The main limitation to this paper is primarily related to the quality of clinical trial registration, as indicated by the relatively high number of studies that have an unknown study status, which obscures our ability to provide an accurate overview of the field [4, 8].

Furthermore, we did not conduct an analysis of all the published results and did not draw a comparison between published and unpublished research. However, we consider this beyond the scope of this paper, since a multitude of papers have been written on the summarized results of these published clinical trials. We therefore opted to focus on the earlier phase of clinical trial registration to provide a full overview of the current status of regenerative cardiac therapy.
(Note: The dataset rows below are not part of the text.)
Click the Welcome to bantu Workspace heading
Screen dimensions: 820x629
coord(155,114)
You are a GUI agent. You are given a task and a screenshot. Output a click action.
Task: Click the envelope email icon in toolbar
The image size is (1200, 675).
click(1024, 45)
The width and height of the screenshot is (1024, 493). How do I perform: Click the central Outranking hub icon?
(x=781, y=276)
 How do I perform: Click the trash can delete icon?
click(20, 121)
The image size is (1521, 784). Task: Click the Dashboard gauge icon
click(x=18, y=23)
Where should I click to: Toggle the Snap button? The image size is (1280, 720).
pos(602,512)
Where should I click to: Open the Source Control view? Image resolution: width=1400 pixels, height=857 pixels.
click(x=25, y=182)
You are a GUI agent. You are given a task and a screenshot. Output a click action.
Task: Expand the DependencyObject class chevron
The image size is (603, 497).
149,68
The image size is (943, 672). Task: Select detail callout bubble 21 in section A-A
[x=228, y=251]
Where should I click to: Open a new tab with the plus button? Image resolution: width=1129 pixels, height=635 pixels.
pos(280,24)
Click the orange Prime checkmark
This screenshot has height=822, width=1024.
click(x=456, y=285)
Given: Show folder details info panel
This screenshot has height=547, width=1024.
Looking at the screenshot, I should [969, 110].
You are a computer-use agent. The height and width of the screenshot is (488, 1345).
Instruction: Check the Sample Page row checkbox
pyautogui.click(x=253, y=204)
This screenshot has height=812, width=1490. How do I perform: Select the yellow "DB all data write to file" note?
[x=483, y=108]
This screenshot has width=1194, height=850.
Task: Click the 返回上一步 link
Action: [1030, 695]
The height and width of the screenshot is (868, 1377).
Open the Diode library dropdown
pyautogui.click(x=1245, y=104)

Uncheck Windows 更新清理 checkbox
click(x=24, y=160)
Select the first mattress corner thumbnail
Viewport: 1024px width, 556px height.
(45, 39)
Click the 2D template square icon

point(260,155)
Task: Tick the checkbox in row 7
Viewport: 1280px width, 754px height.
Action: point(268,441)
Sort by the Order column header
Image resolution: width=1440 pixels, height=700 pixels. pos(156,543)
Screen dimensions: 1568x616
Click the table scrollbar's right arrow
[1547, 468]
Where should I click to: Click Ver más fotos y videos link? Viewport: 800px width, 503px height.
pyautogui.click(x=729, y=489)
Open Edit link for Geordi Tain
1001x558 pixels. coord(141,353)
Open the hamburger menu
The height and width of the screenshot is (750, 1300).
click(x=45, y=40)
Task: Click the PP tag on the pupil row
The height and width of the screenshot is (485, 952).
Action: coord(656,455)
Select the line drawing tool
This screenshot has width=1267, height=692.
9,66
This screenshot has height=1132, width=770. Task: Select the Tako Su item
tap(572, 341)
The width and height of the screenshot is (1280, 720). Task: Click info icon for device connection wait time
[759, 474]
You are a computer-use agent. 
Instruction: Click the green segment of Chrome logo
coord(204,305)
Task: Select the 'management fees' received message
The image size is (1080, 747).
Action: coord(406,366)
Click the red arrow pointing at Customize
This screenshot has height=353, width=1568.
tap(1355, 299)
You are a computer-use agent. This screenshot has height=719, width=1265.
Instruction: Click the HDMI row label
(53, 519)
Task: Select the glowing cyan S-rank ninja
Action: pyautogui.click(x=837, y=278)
In conclusion, a large number of registered clinical trials are currently not completed or yield no results. Furthermore, progress in regenerative cardiac therapy is currently hampered by heterogeneity in clinical trial design, which complicates comparison and limits the ability to draw meaningful conclusions regarding the (non-)efficacy of certain therapeutic interventions. To enable comparison and evidence-based conclusions of the safety and efficacy of regenerative cardiac therapy, standardization of trials is necessary. Such standardization can help to ensure that study results are reliable and can be generalized to larger populations, ultimately leading to more effective therapies, improved patient outcomes and translation into clinical practice.